(Data records)
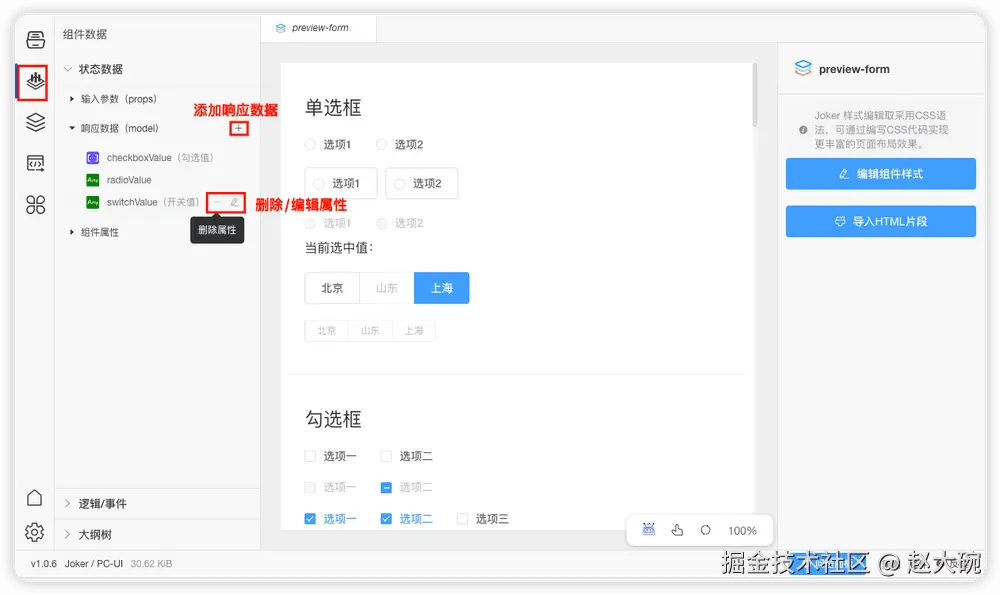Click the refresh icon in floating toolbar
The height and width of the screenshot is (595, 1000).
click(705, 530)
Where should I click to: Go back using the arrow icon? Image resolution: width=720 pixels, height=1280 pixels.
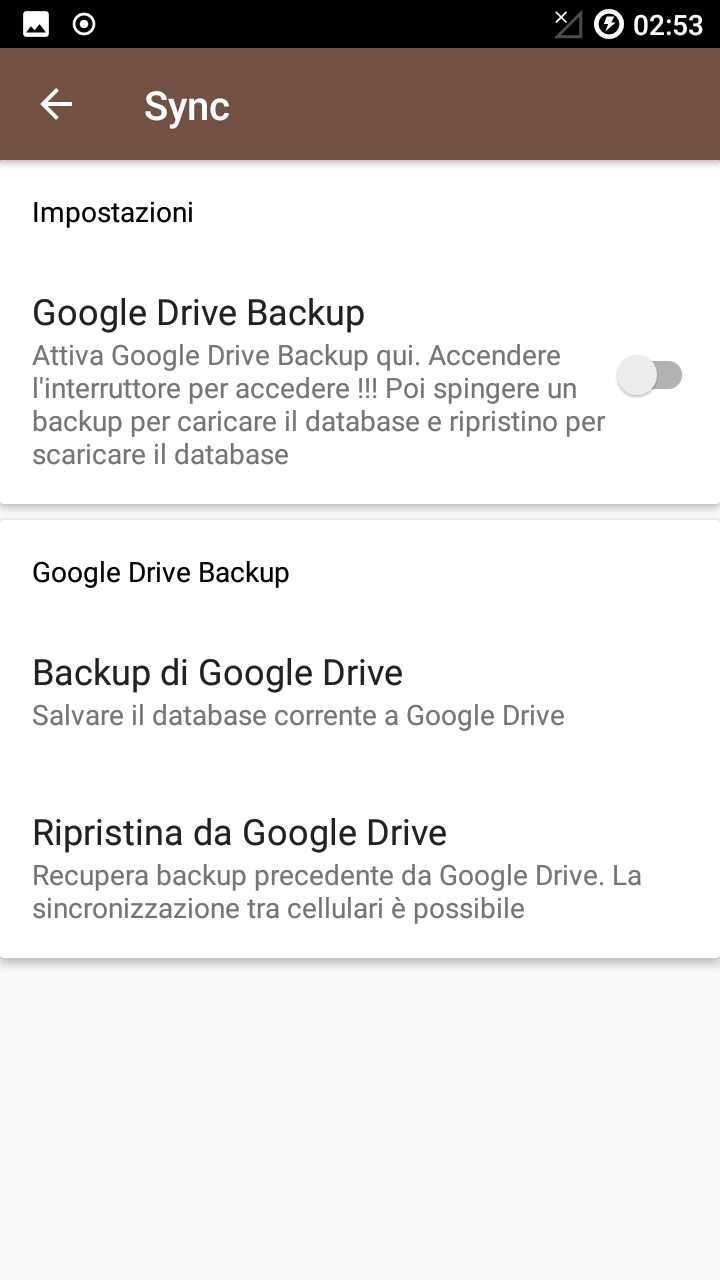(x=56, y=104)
(End Data records)
» Brief
Word for word, restate the lines from the one containing "Where should I" through the end of the listing, and nothing more. Skip the pictures.

» Result
Where should I click to: Go back using the arrow icon? Image resolution: width=720 pixels, height=1280 pixels.
(x=56, y=104)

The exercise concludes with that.